Everybody knows that babies need lots of sleep. But
teenagers? New research is showing that teens are not
getting enough sleep. They need nine-10 hours every
night, but average just seven. Oftentimes, they get
less than that.
About 60 percent of kids younger than 18 say they feel
tired during the day, according to a study by the National
Sleep Foundation.
Soccer practice, socializing, computer games, jobs,
homework and television are pushing bedtimes later and
later, making teens ever-wearier at the morning alarm.
But there’s another factor, too. By the time they hit
their teens, young people’s internal clocks start shifting,
making it easier for their bodies to stay up later,
like adults, and harder to go to bed earlier.
“Until
a decade ago, we thought they stayed up late because
they can and there’s lots to do — the entire psycho-social
milieu pushes in that direction,” said Mary Carskadon,
who researches teens and sleep at the Sleep Research
Lab at Brown Medical School in Providence, R.I.
“But
their brains become reconfigured, not pushing them to
stay up later, but making it easier to make that delay.

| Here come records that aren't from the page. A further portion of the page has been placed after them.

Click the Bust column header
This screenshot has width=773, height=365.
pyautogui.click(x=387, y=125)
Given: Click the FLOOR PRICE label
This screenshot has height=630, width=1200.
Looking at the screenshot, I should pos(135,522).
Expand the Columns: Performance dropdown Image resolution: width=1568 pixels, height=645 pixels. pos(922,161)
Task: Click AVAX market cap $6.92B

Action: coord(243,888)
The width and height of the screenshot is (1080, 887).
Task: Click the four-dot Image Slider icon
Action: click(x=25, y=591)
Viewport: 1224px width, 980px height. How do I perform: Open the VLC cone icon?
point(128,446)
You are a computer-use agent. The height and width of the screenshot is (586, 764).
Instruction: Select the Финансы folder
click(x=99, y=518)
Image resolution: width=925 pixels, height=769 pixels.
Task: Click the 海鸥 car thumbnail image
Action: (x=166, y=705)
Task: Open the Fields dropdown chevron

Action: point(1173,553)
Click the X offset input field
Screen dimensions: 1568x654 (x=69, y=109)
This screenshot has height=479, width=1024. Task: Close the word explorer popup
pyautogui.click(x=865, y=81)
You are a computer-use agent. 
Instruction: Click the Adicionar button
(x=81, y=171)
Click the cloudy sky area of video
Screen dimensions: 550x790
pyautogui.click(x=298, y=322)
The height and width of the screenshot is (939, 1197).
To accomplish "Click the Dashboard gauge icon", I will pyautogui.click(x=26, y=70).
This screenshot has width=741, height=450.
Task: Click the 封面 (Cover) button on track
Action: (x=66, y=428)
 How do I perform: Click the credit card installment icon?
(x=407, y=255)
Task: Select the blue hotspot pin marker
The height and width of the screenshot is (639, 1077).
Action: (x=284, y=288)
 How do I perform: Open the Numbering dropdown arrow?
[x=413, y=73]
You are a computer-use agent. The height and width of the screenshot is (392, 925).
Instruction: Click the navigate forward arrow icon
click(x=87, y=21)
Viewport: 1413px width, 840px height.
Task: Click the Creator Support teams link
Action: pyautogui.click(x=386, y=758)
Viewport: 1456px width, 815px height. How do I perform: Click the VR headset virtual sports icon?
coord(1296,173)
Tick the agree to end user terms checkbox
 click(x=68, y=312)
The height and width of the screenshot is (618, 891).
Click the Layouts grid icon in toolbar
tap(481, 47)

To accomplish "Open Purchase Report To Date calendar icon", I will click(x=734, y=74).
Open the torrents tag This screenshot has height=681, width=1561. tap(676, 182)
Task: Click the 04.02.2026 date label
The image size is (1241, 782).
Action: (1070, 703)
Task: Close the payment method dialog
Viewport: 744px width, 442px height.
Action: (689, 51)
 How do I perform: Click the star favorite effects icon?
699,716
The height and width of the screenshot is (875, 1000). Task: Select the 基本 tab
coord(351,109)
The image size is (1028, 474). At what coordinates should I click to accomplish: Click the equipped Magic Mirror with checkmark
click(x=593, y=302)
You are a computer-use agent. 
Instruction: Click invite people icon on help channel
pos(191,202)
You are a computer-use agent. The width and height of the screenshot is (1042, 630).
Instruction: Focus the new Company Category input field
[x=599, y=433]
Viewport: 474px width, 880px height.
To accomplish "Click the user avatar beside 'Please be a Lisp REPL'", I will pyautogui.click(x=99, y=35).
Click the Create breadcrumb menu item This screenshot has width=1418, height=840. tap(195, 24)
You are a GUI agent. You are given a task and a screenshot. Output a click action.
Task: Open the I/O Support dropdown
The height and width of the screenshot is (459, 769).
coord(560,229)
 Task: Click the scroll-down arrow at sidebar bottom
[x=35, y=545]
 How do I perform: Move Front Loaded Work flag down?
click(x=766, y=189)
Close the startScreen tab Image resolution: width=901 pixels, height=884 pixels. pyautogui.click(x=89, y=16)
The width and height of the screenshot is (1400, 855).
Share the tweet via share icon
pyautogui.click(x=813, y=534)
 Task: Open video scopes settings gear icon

What seems crystal clear is kids can’t just decide,
‘I have to get up at 5, so I’ll go to bed at 8.’ They
just can’t do it.”
So early-morning gymnastics practice and pre-dawn school
start times tend to work against kids’ evolving natural
clocks.
Researchers have found sleep-deprived adolescents are
more likely to feel depressed, rise quicker to anger
and show symptoms of attention deficit hyperactivity
disorder. They also don’t learn as well. Carskadon’s
research in Rhode Island discovered an association between
sleep and grades. She found that students getting Cs,
Ds and Fs slept far less than those who pulled As and
Bs.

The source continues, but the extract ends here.